Il y a des BD qui se lisent, et d’autres qui s’impriment en nous. Petits Coups, le second tome de Hawkeye signé Matt Fraction et magnifiquement illustré par David Aja, Francesco Francavilla, Steve Lieber et Jesse Hamm, fait indiscutablement partie de la deuxième catégorie. J’ai adoré ce volume, au point de lui accorder un 9/10 sans hésiter, tant il incarne ce que le comics peut offrir de plus audacieux, de plus humain et de plus sincère.

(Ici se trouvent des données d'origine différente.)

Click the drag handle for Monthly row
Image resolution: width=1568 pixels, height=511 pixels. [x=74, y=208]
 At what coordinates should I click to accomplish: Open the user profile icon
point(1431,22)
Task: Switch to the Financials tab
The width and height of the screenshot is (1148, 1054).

Dès les premières pages, Fraction impose un ton unique : un mélange d’ironie, de tendresse et de quotidienneté qui donne à Clint Barton une profondeur rarement atteinte dans les récits de super-héros. Ce n’est pas tant le justicier qui nous captive ici, mais l’homme : faillible, solitaire, parfois paumé… mais toujours profondément humain. Le découpage narratif non linéaire, parfois chaotique, est un pari audacieux qui paye. On se laisse volontiers emporter dans ce puzzle de scènes, de flashbacks et d’épisodes en apparence anecdotiques, mais toujours signifiants.
Si le changement régulier de dessinateur aurait pu nuire à l’unité visuelle de l’œuvre, c’est tout le contraire qui se produit ici. David Aja brille toujours par son minimalisme élégant et son sens du rythme, mais les interventions de Francavilla, Lieber et Hamm apportent des teintes narratives précieuses, en phase avec le ton de chaque épisode. Chaque style sert le récit, jamais l’inverse. L’épisode vu du point de vue du chien, par exemple, est un petit chef-d’œuvre d’audace formelle et d’intelligence émotionnelle.

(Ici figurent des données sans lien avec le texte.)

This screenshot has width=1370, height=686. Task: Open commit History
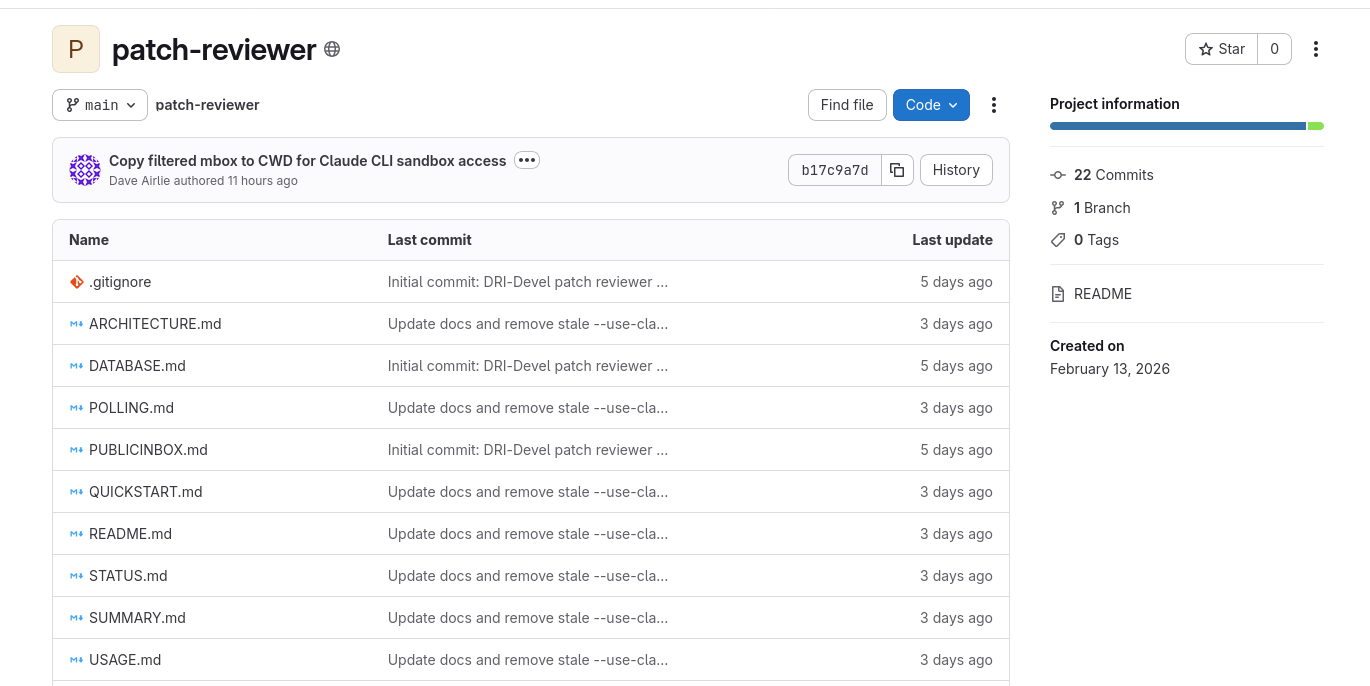pyautogui.click(x=956, y=170)
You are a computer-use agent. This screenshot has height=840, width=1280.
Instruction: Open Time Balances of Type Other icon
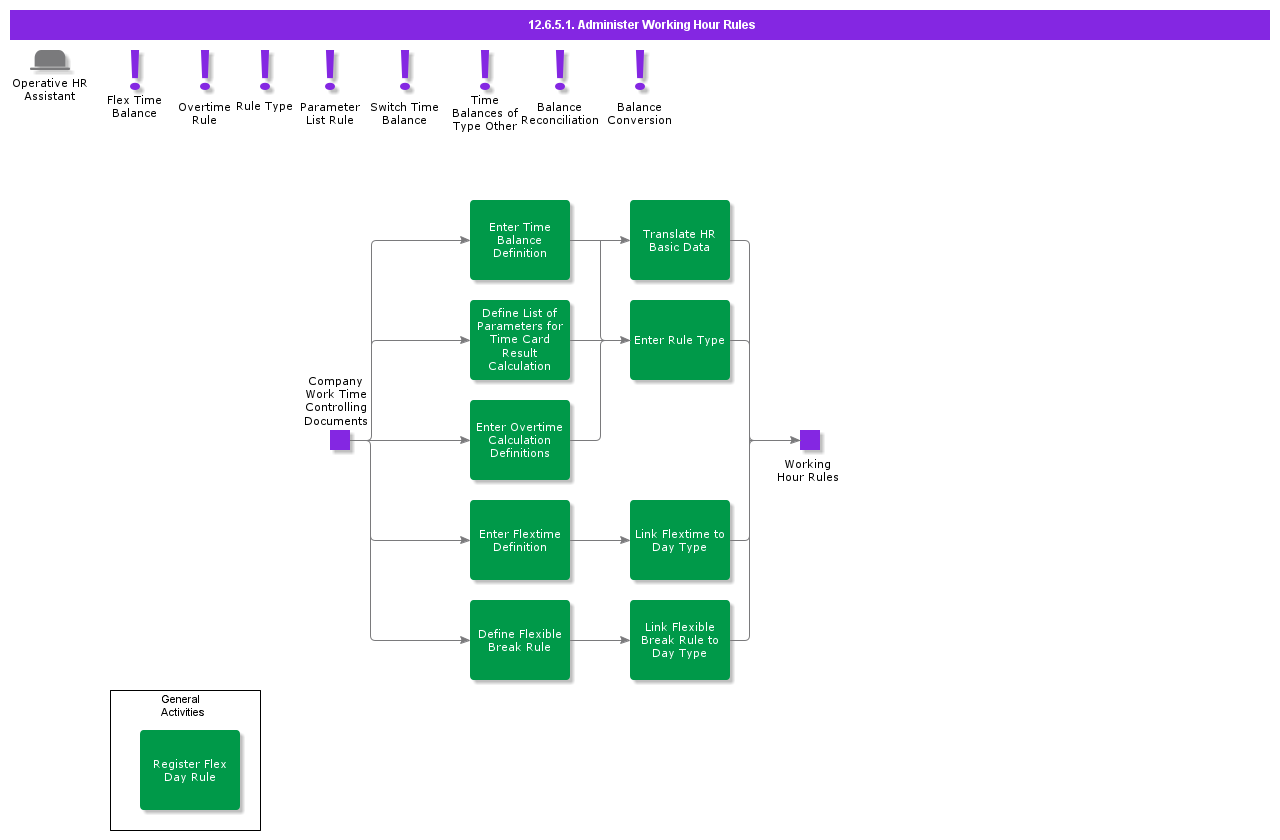[x=485, y=70]
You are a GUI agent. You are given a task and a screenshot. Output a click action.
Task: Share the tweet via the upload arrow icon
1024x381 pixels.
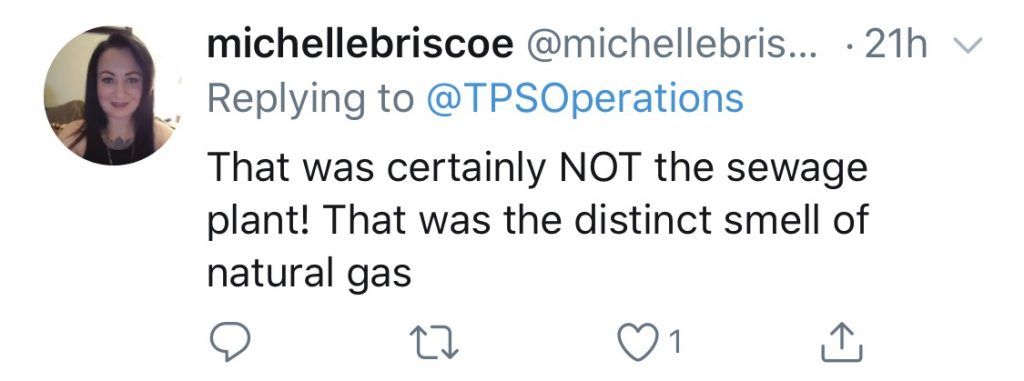842,342
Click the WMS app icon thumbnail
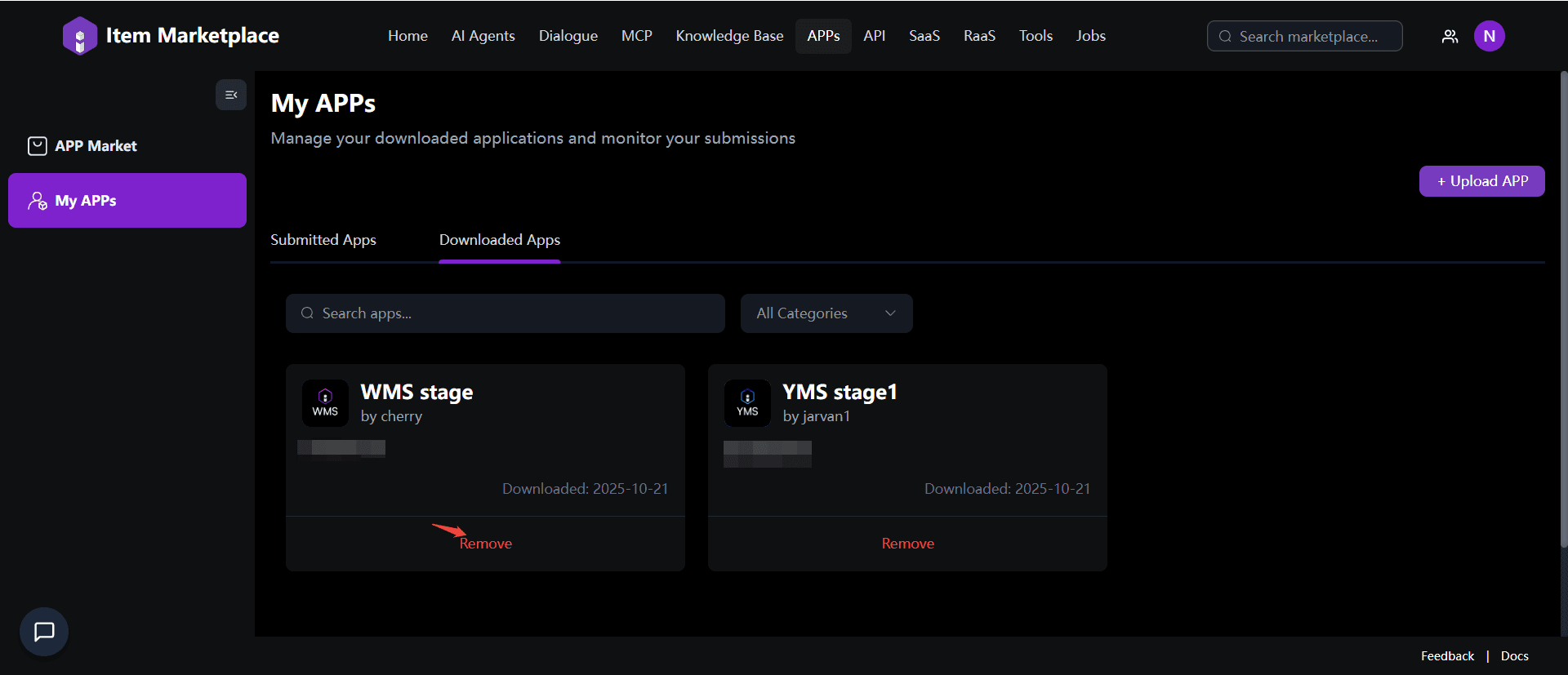Screen dimensions: 1568x675 click(x=325, y=403)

L’humour sec et décalé de Clint, les dialogues vifs et naturels, les silences éloquents : tout sonne juste. Fraction parvient à capturer l’essence de son personnage sans jamais sombrer dans la caricature. C’est un Hawkeye qui doute, qui aime, qui perd, qui se relève. Il est l’homme ordinaire perdu dans un monde extraordinaire, et c’est cette dissonance qui le rend si attachant.
La perfection n’existe pas, même pour un tireur d’élite. Quelques passages m’ont paru légèrement en deçà, notamment dans la fluidité entre certains épisodes. Le rythme peut parfois désarçonner, et il faut accepter de se perdre un peu pour mieux savourer l’ensemble. Mais c’est un choix narratif assumé, et dans ce contexte, presque une force.

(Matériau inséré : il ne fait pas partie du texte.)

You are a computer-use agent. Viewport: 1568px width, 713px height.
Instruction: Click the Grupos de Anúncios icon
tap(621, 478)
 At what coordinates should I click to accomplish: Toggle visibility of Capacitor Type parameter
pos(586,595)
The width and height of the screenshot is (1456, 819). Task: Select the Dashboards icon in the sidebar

Petits Coups est un bijou de sensibilité masqué derrière un humour pince-sans-rire et une esthétique graphique ciselée. C’est une œuvre qui parle de solitude, de liens, de résilience — et qui le fait avec style. On en ressort touché, surpris, souvent ému, et toujours impressionné. Si les super-héros ne vous intéressent pas, Hawkeye pourrait bien vous faire changer d’avis. Et si vous les aimez déjà… alors préparez-vous à découvrir une autre manière de les aimer.